PURPOSE: To compare movement of the normal medullary cone when the patient has changed from a supine to prone position with that in patients with known or suspected tethered spinal cord syndrome.
MATERIALS AND METHODS: Fifty-six individuals divided into three groups were examined with lumbar spine magnetic resonance (MR) imaging performed with the patient in the prone and supine positions. Group 1 consisted of 15 healthy volunteers and six patients with a herniated disk; group 2, 25 patients clinically suspected of having a tethered cord; and group 3, 10 patients who previously had undergone tethered cord surgery.

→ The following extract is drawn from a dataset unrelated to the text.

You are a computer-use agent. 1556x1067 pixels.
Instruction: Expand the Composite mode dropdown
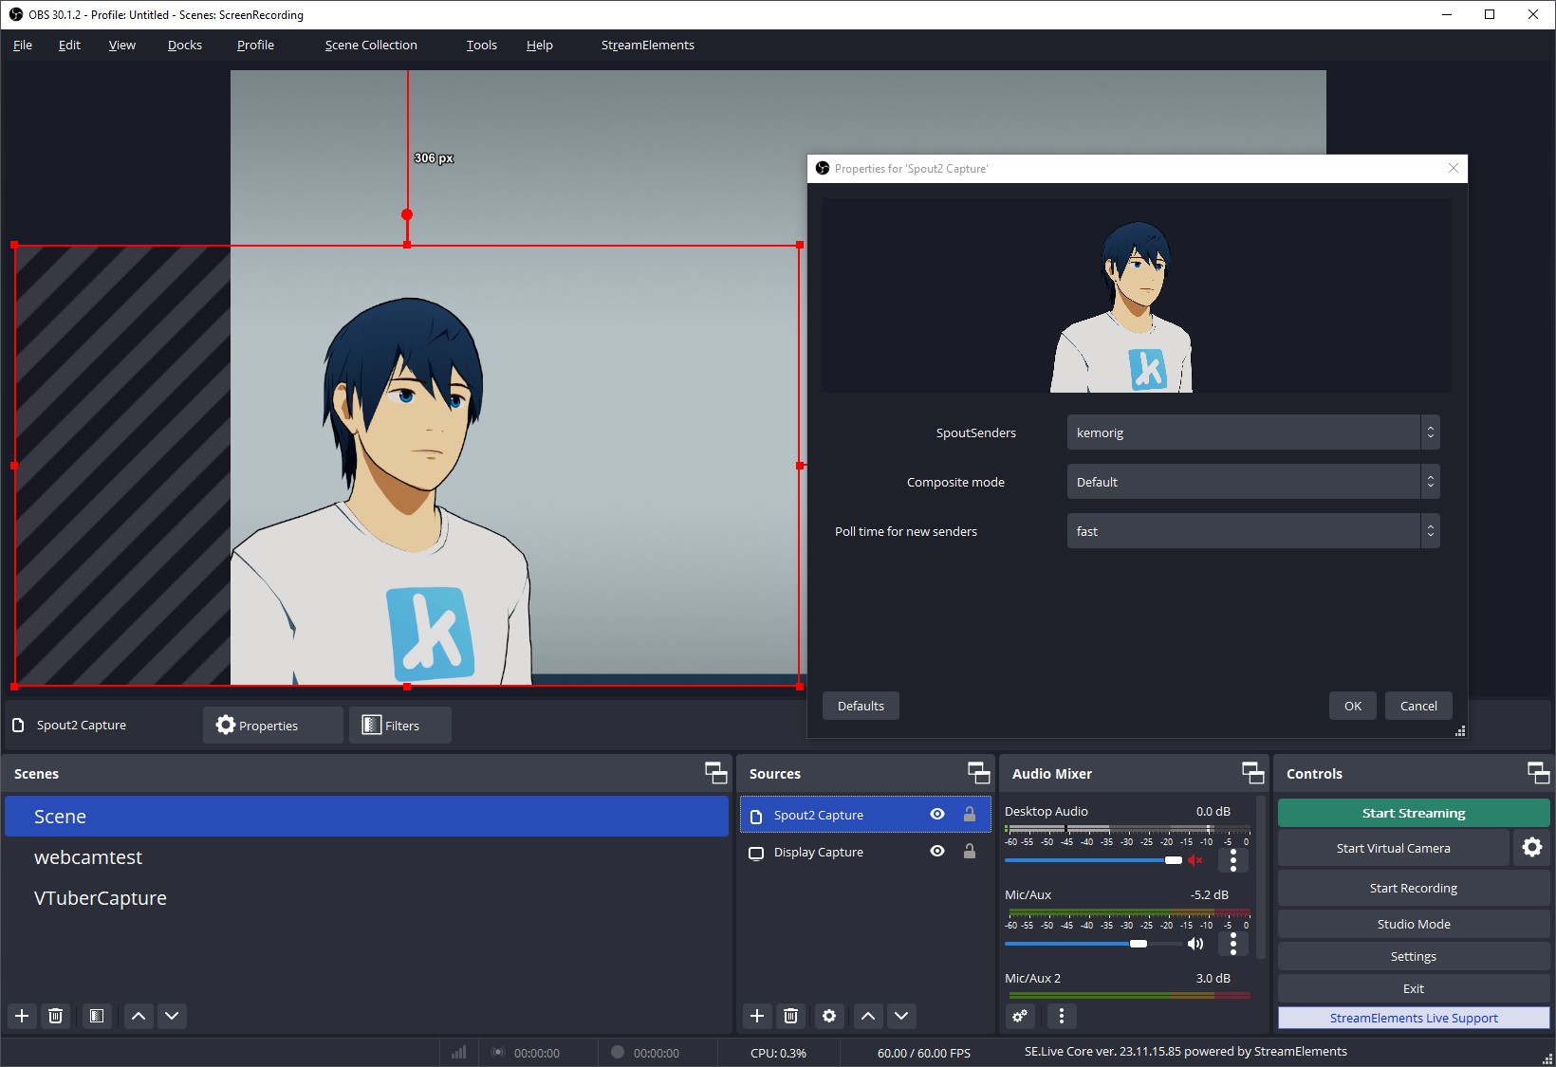[x=1252, y=482]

RESULTS: All group 1 subjects showed distinct and statistically significant medullary cone movement (range, 21%--41%); no patient in group 3 showed movement (Wilcoxon rank sum test, P <.001). In group 2, the 20 patients in whom a definite diagnosis of tethered cord syndrome was made on the basis of initial supine MR image findings showed no movement, whereas two of five patients with normal supine MR images had abnormal and decreased cone movement at prone imaging.
CONCLUSION: Prone MR imaging has no additional value when the supine MR image has clearly shown the cause of tethering or in patients who have undergone tethered cord surgery, but it can provide additional information in patients clinically suspected of having a tethered cord and in whom supine MR imaging depicted no abnormalities.